• _DIRECTIONS FOR THIS TASK_: Print the listing in full, keeping every line exactly as it is.

# # #

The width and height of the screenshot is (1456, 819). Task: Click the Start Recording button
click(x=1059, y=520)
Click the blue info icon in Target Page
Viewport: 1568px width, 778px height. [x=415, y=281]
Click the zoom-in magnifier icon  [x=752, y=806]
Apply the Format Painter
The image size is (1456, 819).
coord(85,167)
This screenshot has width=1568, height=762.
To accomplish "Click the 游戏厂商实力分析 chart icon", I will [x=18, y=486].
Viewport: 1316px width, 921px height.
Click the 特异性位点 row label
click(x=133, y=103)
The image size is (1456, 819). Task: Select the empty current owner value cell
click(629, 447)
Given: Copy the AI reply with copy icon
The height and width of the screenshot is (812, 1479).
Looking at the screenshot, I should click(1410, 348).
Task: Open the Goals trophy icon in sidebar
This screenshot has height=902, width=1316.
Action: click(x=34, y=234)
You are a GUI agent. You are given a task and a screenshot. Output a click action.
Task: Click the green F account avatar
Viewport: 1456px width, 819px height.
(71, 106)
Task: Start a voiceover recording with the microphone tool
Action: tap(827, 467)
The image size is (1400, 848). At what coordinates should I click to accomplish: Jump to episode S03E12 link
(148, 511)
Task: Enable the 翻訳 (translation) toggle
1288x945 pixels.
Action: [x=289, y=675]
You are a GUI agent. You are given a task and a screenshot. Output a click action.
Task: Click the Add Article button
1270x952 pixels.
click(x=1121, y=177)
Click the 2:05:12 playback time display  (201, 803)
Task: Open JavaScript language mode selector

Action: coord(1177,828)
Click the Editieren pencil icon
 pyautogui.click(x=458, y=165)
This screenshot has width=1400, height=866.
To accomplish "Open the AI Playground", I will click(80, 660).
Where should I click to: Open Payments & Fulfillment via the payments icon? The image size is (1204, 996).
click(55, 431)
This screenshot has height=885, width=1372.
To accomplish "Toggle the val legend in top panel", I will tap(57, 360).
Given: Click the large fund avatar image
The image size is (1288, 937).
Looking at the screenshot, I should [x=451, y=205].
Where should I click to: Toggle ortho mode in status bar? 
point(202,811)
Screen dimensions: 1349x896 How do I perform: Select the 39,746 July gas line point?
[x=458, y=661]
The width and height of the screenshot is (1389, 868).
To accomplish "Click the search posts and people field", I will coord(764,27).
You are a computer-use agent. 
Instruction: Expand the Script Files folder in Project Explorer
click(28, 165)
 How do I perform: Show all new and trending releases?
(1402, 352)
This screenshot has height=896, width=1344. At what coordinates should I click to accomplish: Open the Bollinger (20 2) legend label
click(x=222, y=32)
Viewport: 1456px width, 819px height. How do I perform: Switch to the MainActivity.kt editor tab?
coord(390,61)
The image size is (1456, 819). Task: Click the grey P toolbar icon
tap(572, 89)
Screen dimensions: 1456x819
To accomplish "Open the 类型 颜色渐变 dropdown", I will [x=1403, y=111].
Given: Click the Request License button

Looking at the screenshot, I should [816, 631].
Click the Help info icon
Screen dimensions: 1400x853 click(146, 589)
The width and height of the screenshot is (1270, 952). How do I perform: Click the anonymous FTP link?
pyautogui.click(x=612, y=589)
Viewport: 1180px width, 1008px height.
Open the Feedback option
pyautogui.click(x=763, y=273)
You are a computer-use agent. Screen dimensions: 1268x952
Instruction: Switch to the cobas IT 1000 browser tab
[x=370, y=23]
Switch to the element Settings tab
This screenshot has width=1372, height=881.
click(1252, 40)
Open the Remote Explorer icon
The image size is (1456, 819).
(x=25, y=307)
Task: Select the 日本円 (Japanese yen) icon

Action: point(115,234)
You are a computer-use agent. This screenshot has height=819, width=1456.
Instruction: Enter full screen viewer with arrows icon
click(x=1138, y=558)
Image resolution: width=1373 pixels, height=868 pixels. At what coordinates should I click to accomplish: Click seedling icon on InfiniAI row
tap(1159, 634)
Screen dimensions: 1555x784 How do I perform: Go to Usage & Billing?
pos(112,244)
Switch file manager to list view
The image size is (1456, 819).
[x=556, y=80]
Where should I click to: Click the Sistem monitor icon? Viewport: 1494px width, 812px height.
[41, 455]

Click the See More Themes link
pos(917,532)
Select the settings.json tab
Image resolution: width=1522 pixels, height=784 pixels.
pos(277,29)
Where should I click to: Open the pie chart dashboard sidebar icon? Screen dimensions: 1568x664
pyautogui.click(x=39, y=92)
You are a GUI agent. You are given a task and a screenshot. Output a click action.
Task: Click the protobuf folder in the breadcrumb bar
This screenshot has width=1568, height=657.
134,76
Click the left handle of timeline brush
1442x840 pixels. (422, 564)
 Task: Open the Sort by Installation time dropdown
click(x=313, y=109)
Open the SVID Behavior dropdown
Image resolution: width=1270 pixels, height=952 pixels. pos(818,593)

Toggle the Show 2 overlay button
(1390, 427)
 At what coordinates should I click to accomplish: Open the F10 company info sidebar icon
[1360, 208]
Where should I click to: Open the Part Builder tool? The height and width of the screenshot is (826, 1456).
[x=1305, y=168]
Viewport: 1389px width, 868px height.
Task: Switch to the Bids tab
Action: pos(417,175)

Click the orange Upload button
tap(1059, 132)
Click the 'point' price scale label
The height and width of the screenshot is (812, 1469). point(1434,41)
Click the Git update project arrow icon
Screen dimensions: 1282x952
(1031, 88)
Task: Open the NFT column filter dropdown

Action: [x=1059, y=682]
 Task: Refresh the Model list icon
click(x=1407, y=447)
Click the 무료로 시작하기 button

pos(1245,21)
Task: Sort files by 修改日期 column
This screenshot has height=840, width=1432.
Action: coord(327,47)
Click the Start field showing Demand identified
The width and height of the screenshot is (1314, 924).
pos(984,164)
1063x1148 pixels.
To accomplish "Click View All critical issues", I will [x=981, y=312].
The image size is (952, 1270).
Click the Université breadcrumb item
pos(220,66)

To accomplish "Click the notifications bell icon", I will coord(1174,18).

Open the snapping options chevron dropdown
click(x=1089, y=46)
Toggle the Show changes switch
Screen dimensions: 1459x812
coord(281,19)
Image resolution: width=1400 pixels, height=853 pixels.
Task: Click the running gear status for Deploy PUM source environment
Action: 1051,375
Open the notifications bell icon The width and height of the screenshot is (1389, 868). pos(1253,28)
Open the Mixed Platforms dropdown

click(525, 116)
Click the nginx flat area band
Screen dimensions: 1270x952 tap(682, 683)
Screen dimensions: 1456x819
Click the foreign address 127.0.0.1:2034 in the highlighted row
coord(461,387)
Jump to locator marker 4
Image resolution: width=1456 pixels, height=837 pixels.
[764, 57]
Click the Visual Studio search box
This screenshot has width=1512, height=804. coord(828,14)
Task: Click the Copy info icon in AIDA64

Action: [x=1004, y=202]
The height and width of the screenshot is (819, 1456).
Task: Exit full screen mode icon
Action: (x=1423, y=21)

# # #

• _RESPONSE TO THIS EXERCISE_:
The width and height of the screenshot is (1456, 819). Task: Click the Start Recording button
click(x=1059, y=520)
Click the blue info icon in Target Page
Viewport: 1568px width, 778px height. [x=415, y=281]
Click the zoom-in magnifier icon  [x=752, y=806]
Apply the Format Painter
The image size is (1456, 819).
coord(85,167)
This screenshot has width=1568, height=762.
To accomplish "Click the 游戏厂商实力分析 chart icon", I will [x=18, y=486].
Viewport: 1316px width, 921px height.
Click the 特异性位点 row label
click(x=133, y=103)
The image size is (1456, 819). Task: Select the empty current owner value cell
click(629, 447)
Given: Copy the AI reply with copy icon
The height and width of the screenshot is (812, 1479).
Looking at the screenshot, I should click(1410, 348).
Task: Open the Goals trophy icon in sidebar
This screenshot has height=902, width=1316.
Action: click(x=34, y=234)
You are a GUI agent. You are given a task and a screenshot. Output a click action.
Task: Click the green F account avatar
Viewport: 1456px width, 819px height.
(71, 106)
Task: Start a voiceover recording with the microphone tool
Action: tap(827, 467)
The image size is (1400, 848). At what coordinates should I click to accomplish: Jump to episode S03E12 link
(148, 511)
Task: Enable the 翻訳 (translation) toggle
1288x945 pixels.
Action: [x=289, y=675]
You are a GUI agent. You are given a task and a screenshot. Output a click action.
Task: Click the Add Article button
1270x952 pixels.
click(x=1121, y=177)
Click the 2:05:12 playback time display  (201, 803)
Task: Open JavaScript language mode selector

Action: coord(1177,828)
Click the Editieren pencil icon
 pyautogui.click(x=458, y=165)
This screenshot has width=1400, height=866.
To accomplish "Open the AI Playground", I will click(80, 660).
Where should I click to: Open Payments & Fulfillment via the payments icon? The image size is (1204, 996).
click(55, 431)
This screenshot has height=885, width=1372.
To accomplish "Toggle the val legend in top panel", I will tap(57, 360).
Given: Click the large fund avatar image
The image size is (1288, 937).
Looking at the screenshot, I should [x=451, y=205].
Where should I click to: Toggle ortho mode in status bar? 
point(202,811)
Screen dimensions: 1349x896 How do I perform: Select the 39,746 July gas line point?
[x=458, y=661]
The width and height of the screenshot is (1389, 868).
To accomplish "Click the search posts and people field", I will coord(764,27).
You are a computer-use agent. 
Instruction: Expand the Script Files folder in Project Explorer
click(28, 165)
 How do I perform: Show all new and trending releases?
(1402, 352)
This screenshot has height=896, width=1344. At what coordinates should I click to accomplish: Open the Bollinger (20 2) legend label
click(x=222, y=32)
Viewport: 1456px width, 819px height. How do I perform: Switch to the MainActivity.kt editor tab?
coord(390,61)
The image size is (1456, 819). Task: Click the grey P toolbar icon
tap(572, 89)
Screen dimensions: 1456x819
To accomplish "Open the 类型 颜色渐变 dropdown", I will [x=1403, y=111].
Given: Click the Request License button

Looking at the screenshot, I should [816, 631].
Click the Help info icon
Screen dimensions: 1400x853 click(146, 589)
The width and height of the screenshot is (1270, 952). How do I perform: Click the anonymous FTP link?
pyautogui.click(x=612, y=589)
Viewport: 1180px width, 1008px height.
Open the Feedback option
pyautogui.click(x=763, y=273)
You are a computer-use agent. Screen dimensions: 1268x952
Instruction: Switch to the cobas IT 1000 browser tab
[x=370, y=23]
Switch to the element Settings tab
This screenshot has width=1372, height=881.
click(1252, 40)
Open the Remote Explorer icon
The image size is (1456, 819).
(x=25, y=307)
Task: Select the 日本円 (Japanese yen) icon

Action: point(115,234)
You are a computer-use agent. This screenshot has height=819, width=1456.
Instruction: Enter full screen viewer with arrows icon
click(x=1138, y=558)
Image resolution: width=1373 pixels, height=868 pixels. At what coordinates should I click to accomplish: Click seedling icon on InfiniAI row
tap(1159, 634)
Screen dimensions: 1555x784 How do I perform: Go to Usage & Billing?
pos(112,244)
Switch file manager to list view
The image size is (1456, 819).
[x=556, y=80]
Where should I click to: Click the Sistem monitor icon? Viewport: 1494px width, 812px height.
[41, 455]

Click the See More Themes link
pos(917,532)
Select the settings.json tab
Image resolution: width=1522 pixels, height=784 pixels.
pos(277,29)
Where should I click to: Open the pie chart dashboard sidebar icon? Screen dimensions: 1568x664
pyautogui.click(x=39, y=92)
You are a GUI agent. You are given a task and a screenshot. Output a click action.
Task: Click the protobuf folder in the breadcrumb bar
This screenshot has width=1568, height=657.
134,76
Click the left handle of timeline brush
1442x840 pixels. (422, 564)
 Task: Open the Sort by Installation time dropdown
click(x=313, y=109)
Open the SVID Behavior dropdown
Image resolution: width=1270 pixels, height=952 pixels. pos(818,593)

Toggle the Show 2 overlay button
(1390, 427)
 At what coordinates should I click to accomplish: Open the F10 company info sidebar icon
[1360, 208]
Where should I click to: Open the Part Builder tool? The height and width of the screenshot is (826, 1456).
[x=1305, y=168]
Viewport: 1389px width, 868px height.
Task: Switch to the Bids tab
Action: pos(417,175)

Click the orange Upload button
tap(1059, 132)
Click the 'point' price scale label
The height and width of the screenshot is (812, 1469). point(1434,41)
Click the Git update project arrow icon
Screen dimensions: 1282x952
(1031, 88)
Task: Open the NFT column filter dropdown

Action: [x=1059, y=682]
 Task: Refresh the Model list icon
click(x=1407, y=447)
Click the 무료로 시작하기 button

pos(1245,21)
Task: Sort files by 修改日期 column
This screenshot has height=840, width=1432.
Action: coord(327,47)
Click the Start field showing Demand identified
The width and height of the screenshot is (1314, 924).
pos(984,164)
1063x1148 pixels.
To accomplish "Click View All critical issues", I will [x=981, y=312].
The image size is (952, 1270).
Click the Université breadcrumb item
pos(220,66)

To accomplish "Click the notifications bell icon", I will coord(1174,18).

Open the snapping options chevron dropdown
click(x=1089, y=46)
Toggle the Show changes switch
Screen dimensions: 1459x812
coord(281,19)
Image resolution: width=1400 pixels, height=853 pixels.
Task: Click the running gear status for Deploy PUM source environment
Action: 1051,375
Open the notifications bell icon The width and height of the screenshot is (1389, 868). pos(1253,28)
Open the Mixed Platforms dropdown

click(525, 116)
Click the nginx flat area band
Screen dimensions: 1270x952 tap(682, 683)
Screen dimensions: 1456x819
Click the foreign address 127.0.0.1:2034 in the highlighted row
coord(461,387)
Jump to locator marker 4
Image resolution: width=1456 pixels, height=837 pixels.
[764, 57]
Click the Visual Studio search box
This screenshot has width=1512, height=804. coord(828,14)
Task: Click the Copy info icon in AIDA64

Action: [x=1004, y=202]
The height and width of the screenshot is (819, 1456).
Task: Exit full screen mode icon
Action: (x=1423, y=21)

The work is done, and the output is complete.